**PROBLEM TO SOLVE:**
For the entries below, print exactly the lines between the line holding "Click the Run MD button" and the line holding "Click the filter", inclusive, and nothing else.

**EXCERPTED RECORDS:**
* * * * *

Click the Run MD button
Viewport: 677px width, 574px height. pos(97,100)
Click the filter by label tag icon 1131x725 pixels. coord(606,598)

* * * * *

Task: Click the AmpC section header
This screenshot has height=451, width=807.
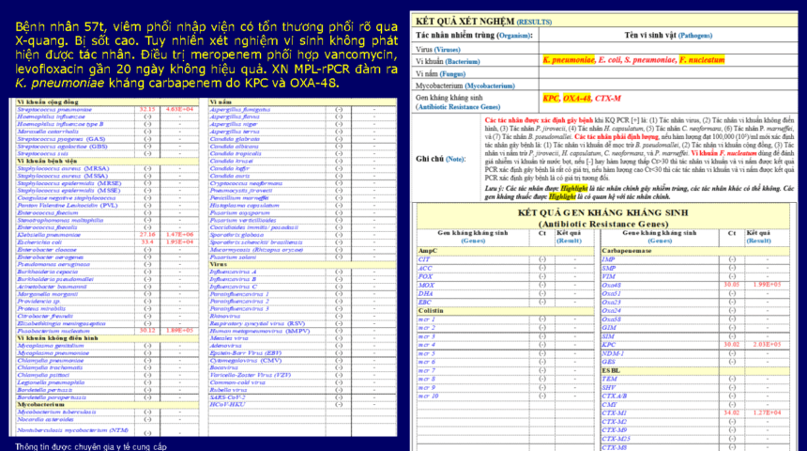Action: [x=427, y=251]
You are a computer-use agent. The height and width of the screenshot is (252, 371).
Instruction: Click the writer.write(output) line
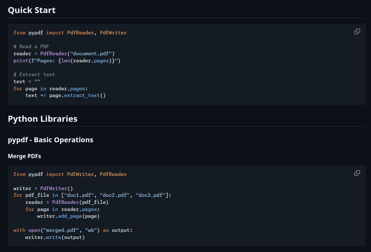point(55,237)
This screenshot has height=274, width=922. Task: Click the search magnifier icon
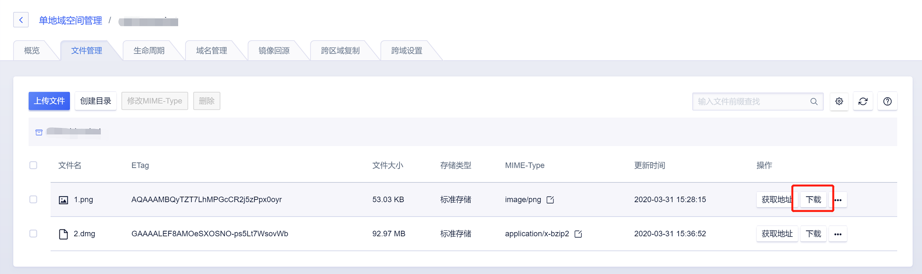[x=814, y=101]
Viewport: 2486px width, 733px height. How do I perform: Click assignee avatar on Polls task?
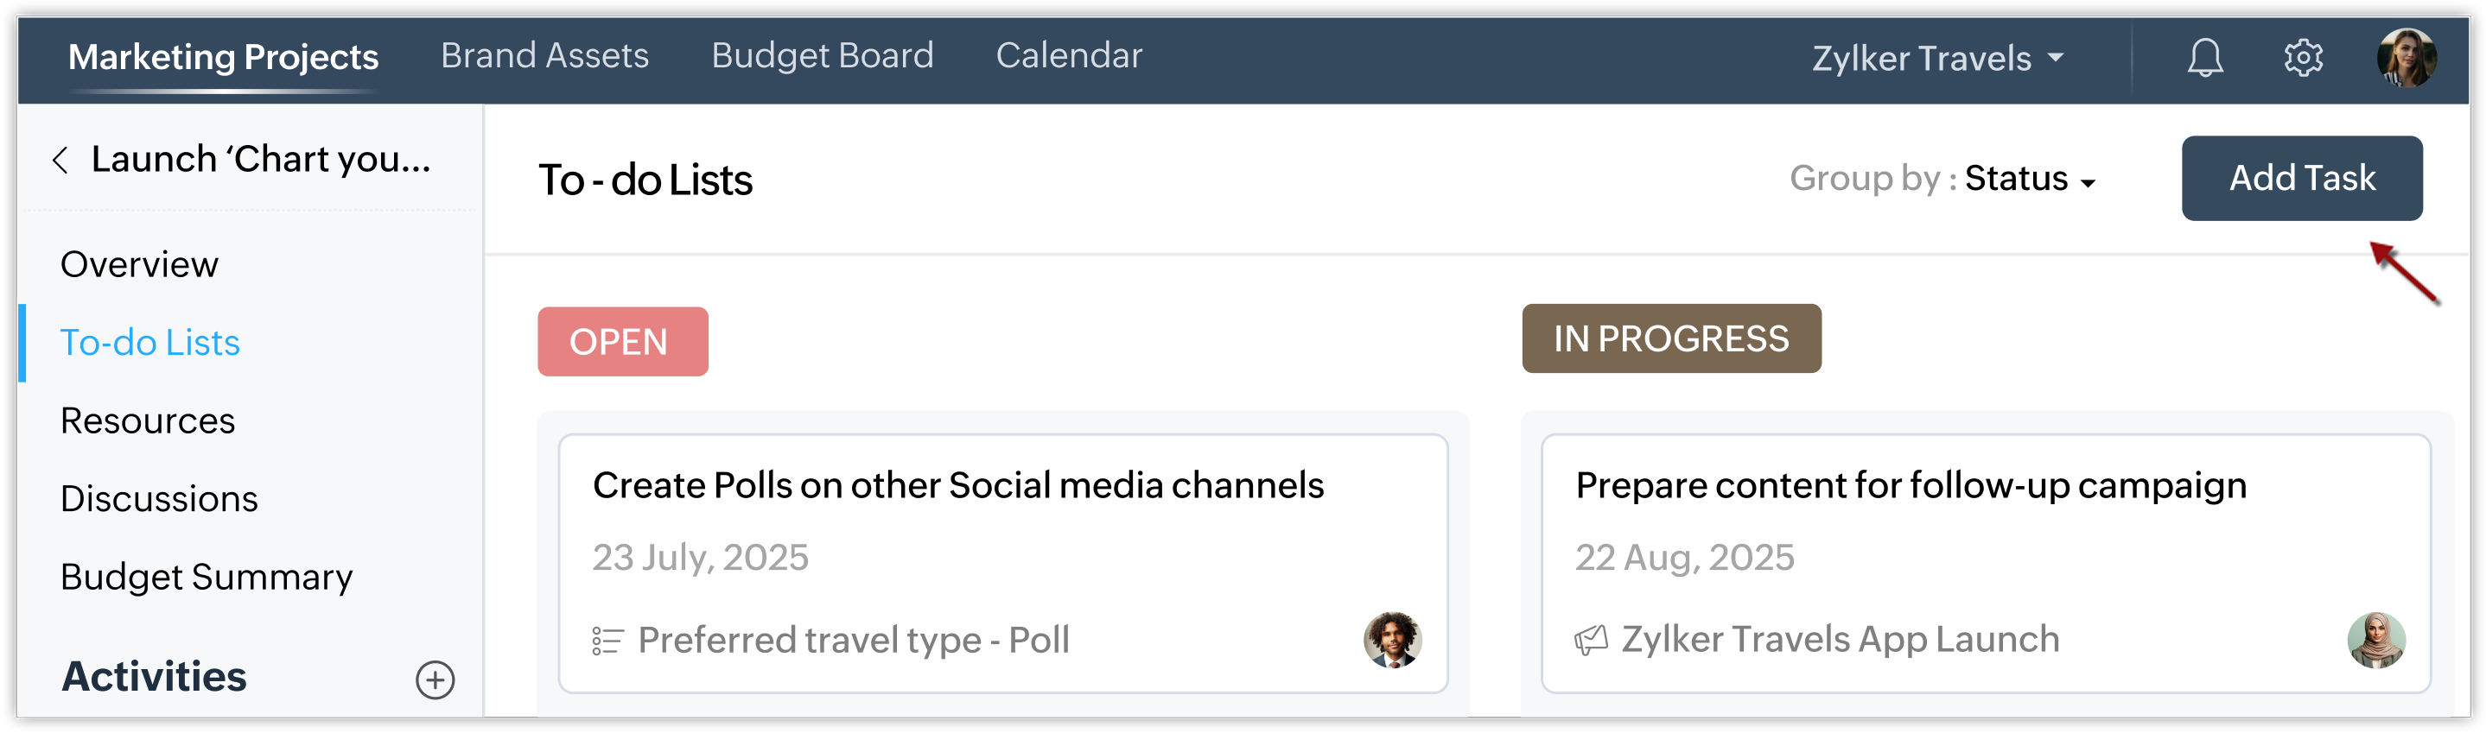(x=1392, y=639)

* * * * *

**SOLUTION FOR THIS EXERCISE:**
Click the Run MD button
Viewport: 677px width, 574px height. pos(97,100)
Click the filter by label tag icon 1131x725 pixels. coord(606,598)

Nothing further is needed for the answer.